At Tuesday's aldermen meeting, officials weighed the option of making Juventino Rosas the official sister city of Carrboro. The discussion was prompted by Alderman John Herrera, who could not be reached for comment.
"It's a fairly long process," said Alderman Diana McDuffee. "The discussion is just to gauge the interest in establishing a sister city. I'm in favor of a sister city relationship. Especially with our Hispanic population, it would make sense to look for one in Mexico."
Instead of voting on the proposal, the aldermen asked Herrera to create a document containing all the details and regulations such a move would entail. The proposal will be considered at a later meeting.
McDuffee also said that while it might be a good idea, community involvement is a necessary part of the process and is vital for success.

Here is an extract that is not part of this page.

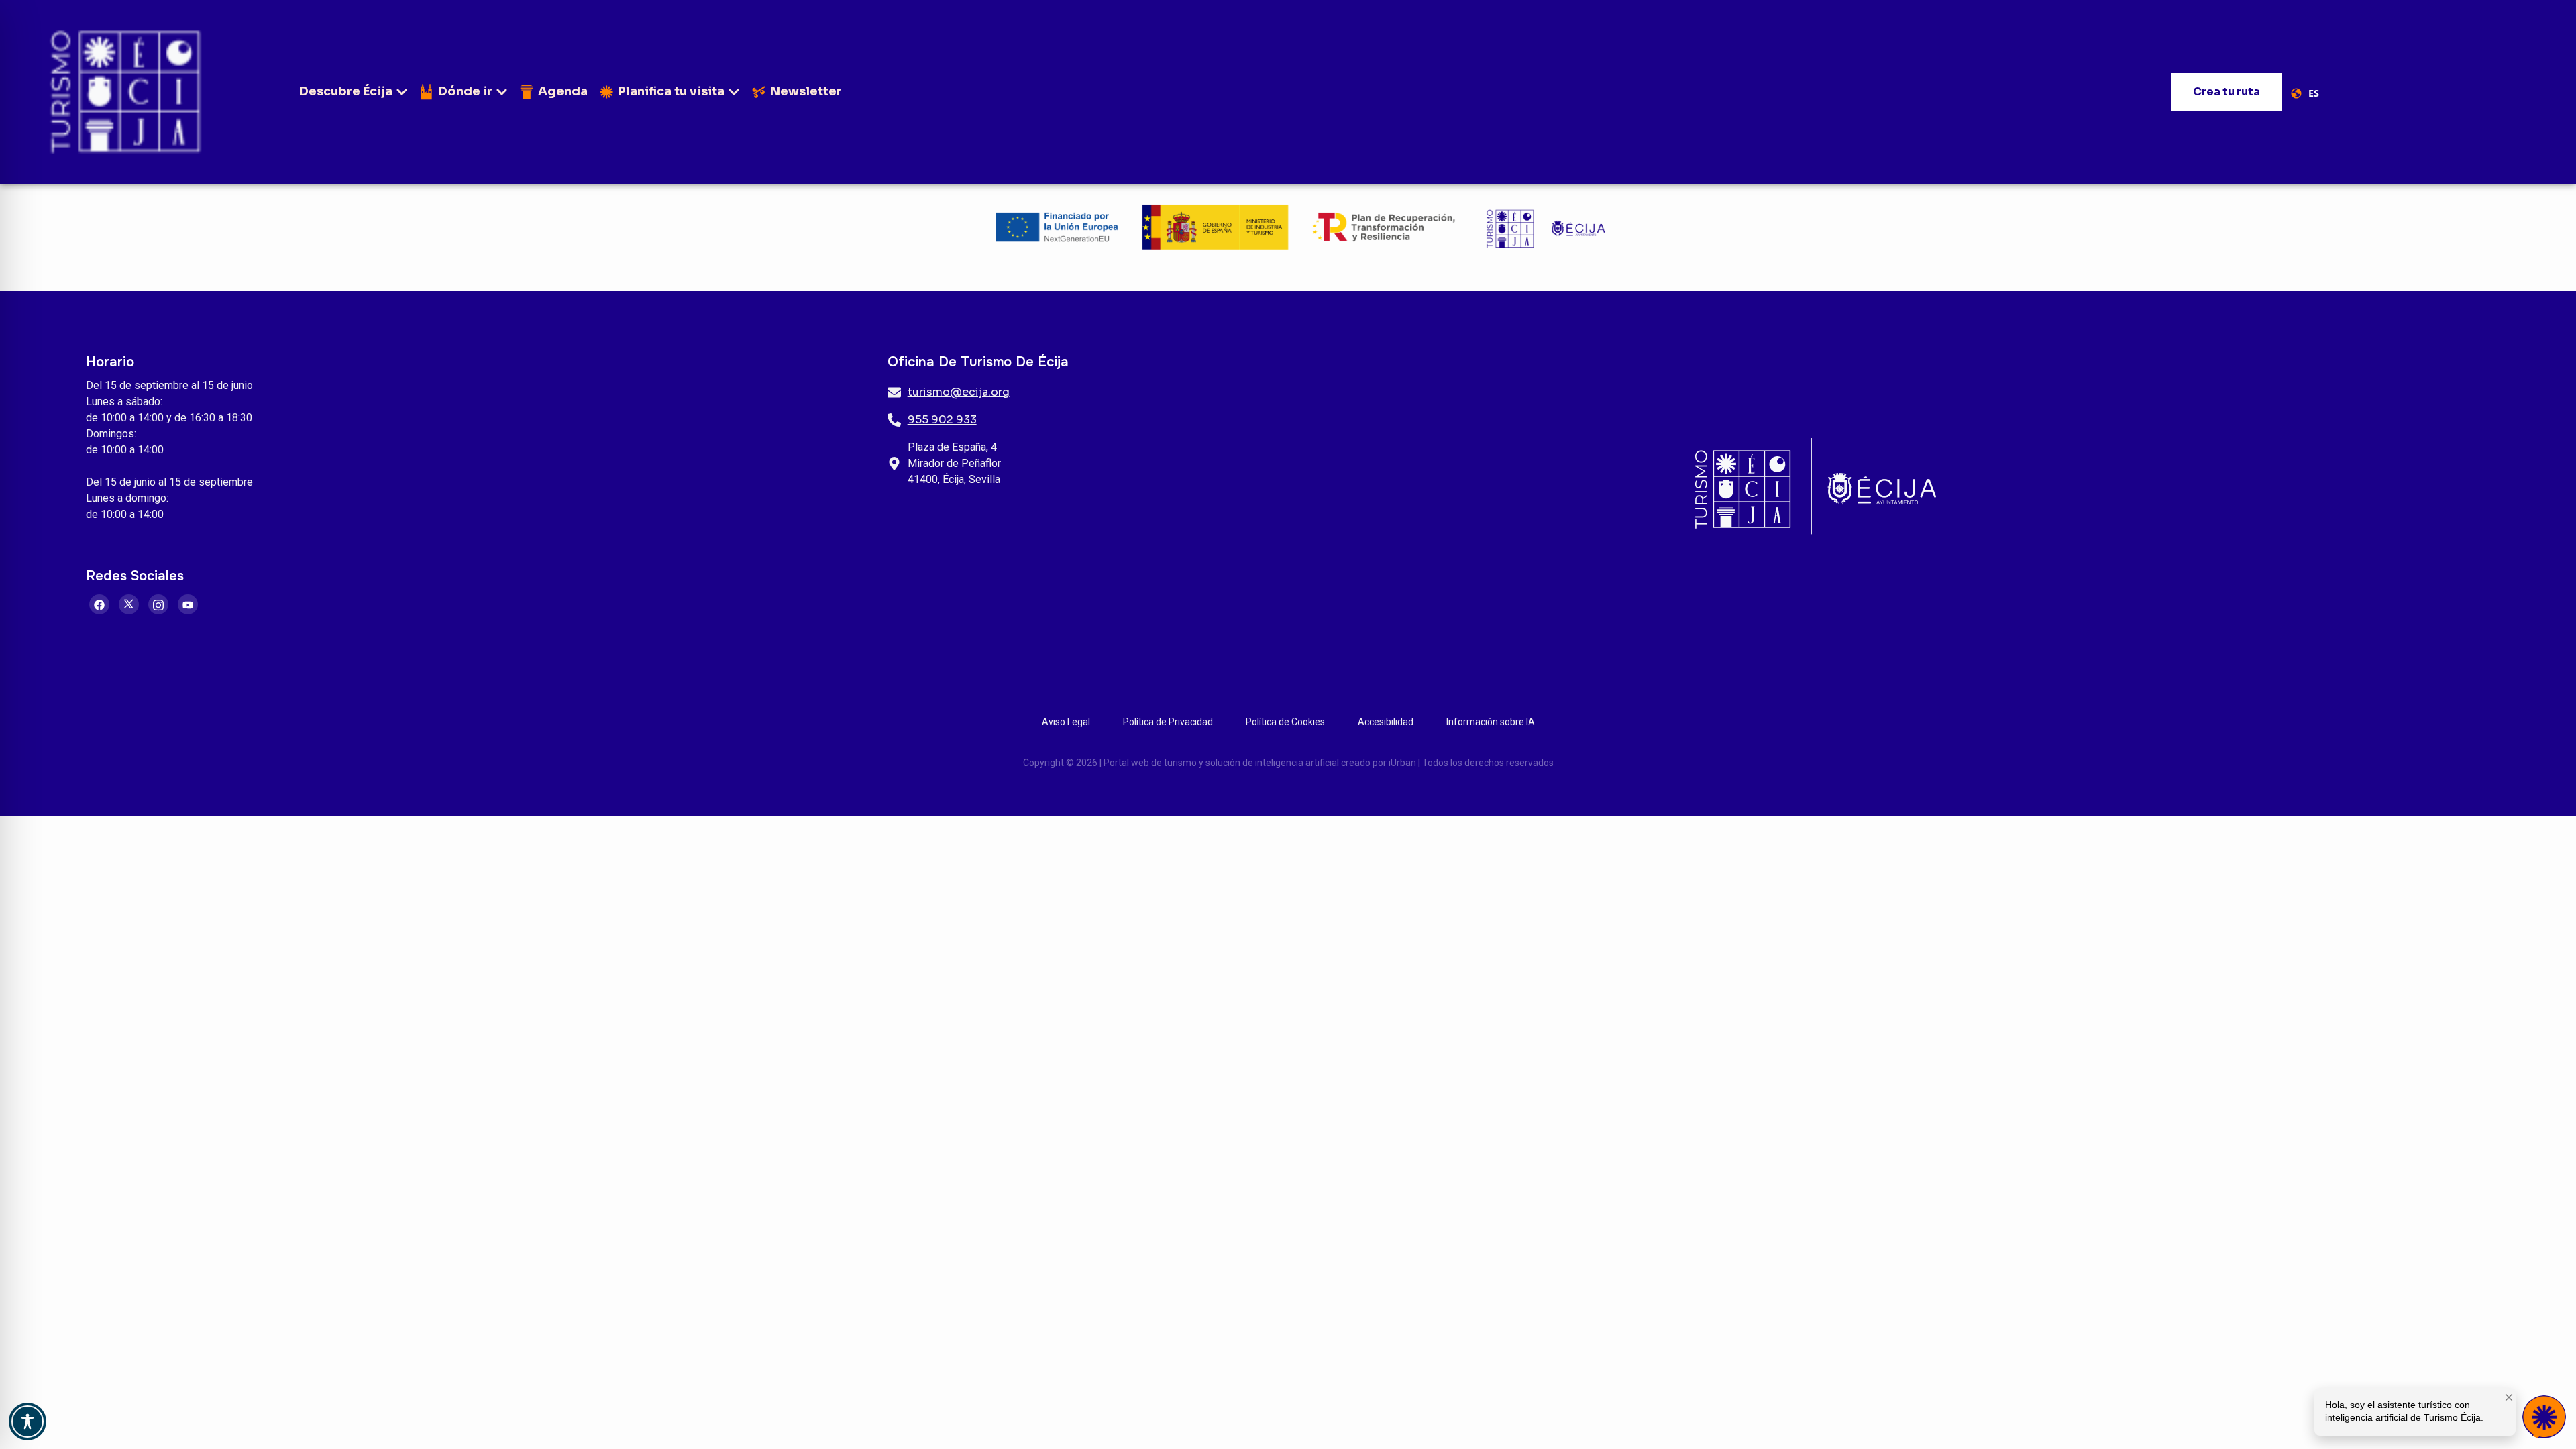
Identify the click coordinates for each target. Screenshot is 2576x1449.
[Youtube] (188, 604)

"(Chapel Hill) established a sister city in Nicaragua in 1998," McDuffee said. "It's a huge deal, and we can't bind our future boards into keeping this relationship. Before the local government gets involved, we need to see if there is a community that is very interested."
Alderman Joal Broun said funding problems also might become a barrier for the project to overcome.
"We will still be interested in the project as long as it doesn't have adverse financial effects," she said.
This is not the first time a sisterhood possibility has been brought up in local towns. In addition to the 1998 Nicaraguan project, which McDuffee said folded because of a lack of support, Chapel Hill currently is participating in a sister city project with Saratov, Russia.
Durham -- San Ramon Sister Communities is another sisterhood in the area that was created in 1993 after the Contra War in Nicaragua ended.
Lonna Harkrader, president of the communities, said it takes a great amount of effort to establish a sisterhood.
"It takes a steady amount of work," Harkrader said. "Communication is especially vital. E-mail has boosted our efforts tenfold."
One of the results of the Durham - San Ramon organization has been the creation of a nonprofit tourism corporation that plans cultural immersion trips to San Ramon, with most of the proceeds staying there.
Harkrader added that the time involved in setting up a cultural interchange is well worth it.
"It's a meaningful relationship," Harkrader said. "Making friends from another country and developing wonderful ties has been incredible.
"The advantage for Americans is that we get to be connected to people in a foreign culture. We wanted a cultural exchange that is helping our country become a stronger democracy."
While McDuffee said there is interest in the program, she would like to see better organization.
"I think (the support) is there, but it needs to be developed. I would encourage community groups to assess the interest in sustaining this relationship."